Sometimes the elements we need to solve a problem are in front of us, but hard to see. They are scattered and need to be connected to form an impression. In this case, it is as much about assembly as it is an identification of the right pieces. When elements to our answers are physically disjointed and dispersed, they are meaningless until connected through our mind’s eye and seen in one frame of thought. The trick is in zooming in and out, paying close attention to details relative to the big picture, picking up on non-obvious patterns across time and place, and detecting relationships that make sense to join together.

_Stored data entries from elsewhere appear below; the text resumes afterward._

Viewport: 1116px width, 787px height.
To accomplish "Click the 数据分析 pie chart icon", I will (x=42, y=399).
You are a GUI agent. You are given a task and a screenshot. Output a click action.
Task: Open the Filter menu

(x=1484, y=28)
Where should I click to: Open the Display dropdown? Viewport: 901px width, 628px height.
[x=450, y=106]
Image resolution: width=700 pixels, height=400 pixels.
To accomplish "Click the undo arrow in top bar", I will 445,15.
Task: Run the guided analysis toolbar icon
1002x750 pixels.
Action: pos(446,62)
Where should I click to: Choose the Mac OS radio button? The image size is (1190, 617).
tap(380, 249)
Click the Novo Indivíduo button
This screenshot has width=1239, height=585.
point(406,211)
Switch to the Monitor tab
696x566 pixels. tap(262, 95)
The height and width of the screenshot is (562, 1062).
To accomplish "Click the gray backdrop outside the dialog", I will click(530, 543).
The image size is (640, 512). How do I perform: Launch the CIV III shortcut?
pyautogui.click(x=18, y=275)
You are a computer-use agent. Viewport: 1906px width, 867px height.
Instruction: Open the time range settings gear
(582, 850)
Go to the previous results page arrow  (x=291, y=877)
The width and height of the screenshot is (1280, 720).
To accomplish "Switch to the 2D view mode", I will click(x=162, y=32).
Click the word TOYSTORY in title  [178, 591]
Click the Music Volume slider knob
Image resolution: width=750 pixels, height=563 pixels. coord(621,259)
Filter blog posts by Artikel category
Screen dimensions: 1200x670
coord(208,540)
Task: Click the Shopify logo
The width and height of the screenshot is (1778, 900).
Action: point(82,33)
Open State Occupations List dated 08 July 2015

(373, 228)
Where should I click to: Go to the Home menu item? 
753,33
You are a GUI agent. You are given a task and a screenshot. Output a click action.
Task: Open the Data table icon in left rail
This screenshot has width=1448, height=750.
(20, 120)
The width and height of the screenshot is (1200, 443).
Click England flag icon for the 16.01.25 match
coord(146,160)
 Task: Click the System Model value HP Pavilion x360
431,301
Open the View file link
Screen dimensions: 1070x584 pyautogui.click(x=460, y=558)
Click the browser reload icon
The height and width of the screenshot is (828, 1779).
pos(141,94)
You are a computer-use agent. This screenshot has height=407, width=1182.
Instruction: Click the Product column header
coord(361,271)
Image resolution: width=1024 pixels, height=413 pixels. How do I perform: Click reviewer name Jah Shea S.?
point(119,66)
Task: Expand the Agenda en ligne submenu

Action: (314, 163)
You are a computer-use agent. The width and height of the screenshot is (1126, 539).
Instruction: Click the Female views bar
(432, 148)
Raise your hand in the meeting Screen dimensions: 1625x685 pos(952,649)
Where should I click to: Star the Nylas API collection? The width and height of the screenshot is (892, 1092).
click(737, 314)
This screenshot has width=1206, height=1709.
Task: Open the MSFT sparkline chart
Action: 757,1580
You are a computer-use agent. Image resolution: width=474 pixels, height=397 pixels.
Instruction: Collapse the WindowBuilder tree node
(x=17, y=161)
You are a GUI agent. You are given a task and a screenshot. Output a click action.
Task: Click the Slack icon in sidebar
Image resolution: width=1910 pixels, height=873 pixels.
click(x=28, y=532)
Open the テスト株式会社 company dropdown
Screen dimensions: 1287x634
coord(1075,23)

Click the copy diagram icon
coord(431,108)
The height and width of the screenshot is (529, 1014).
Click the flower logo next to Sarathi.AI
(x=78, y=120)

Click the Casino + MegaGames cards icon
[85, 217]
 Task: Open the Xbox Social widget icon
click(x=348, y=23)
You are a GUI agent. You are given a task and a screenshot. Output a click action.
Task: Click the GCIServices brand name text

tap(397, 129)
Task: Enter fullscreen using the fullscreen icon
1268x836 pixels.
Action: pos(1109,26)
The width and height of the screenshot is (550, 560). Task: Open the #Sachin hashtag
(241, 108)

Your Perspective So You Can See
Sometimes everything we need to solve a problem is right in front of us and easy to see, but only with the right perspective. When you keep in mind that everything could be seen from more than one point of view, you see things differently as you look at things in different ways. When we think in terms of “one right answer” instead of “multiple viable alternatives” we stop after finding the first acceptable solution without asking if there are any others we are missing. Play-Doh was originally meant to be wallpaper cleaner! Rogaine is a treatment for hair loss that was discovered when scientists noticed that patients taking the blood pressure drug Loniten experienced the added bonus of making their hair thicker. Everything worth looking at once is worth looking at multiple times to see all aspects.
Sometimes we are aware of the answers, but refuse to see them because of our contrary perspectives or opposing views. In this scenario, you could be staring at a brilliant idea and ignore it because it does not align with your natural biases, tendencies, or level of comfort. Personal, political, or professional reasons effectively put up a barricade between you and potential solutions.
Biases and pre-existing ideas are often detrimental to innovation. In the case of analyzing existing sales processes within a company, it can be easy to see holes in the process that could be costing profits. However, the ability to suspend the bias of “this is how’s it’s always been done” or “this is the standard for the industry” creates roadblocks, deterring your ability to see answers to solvable problems.
Learning how to see requires a conscious effort of paying attention to what is keeping you from seeing. Being aware and sensitive to these drivers and barriers requires focus and awareness of our particular biases and pre-determined ideas. By employing the tactics above, you can broaden your scope and limit your roadblocks, while increasing your chance for truly innovative solutions, no matter the problem at hand.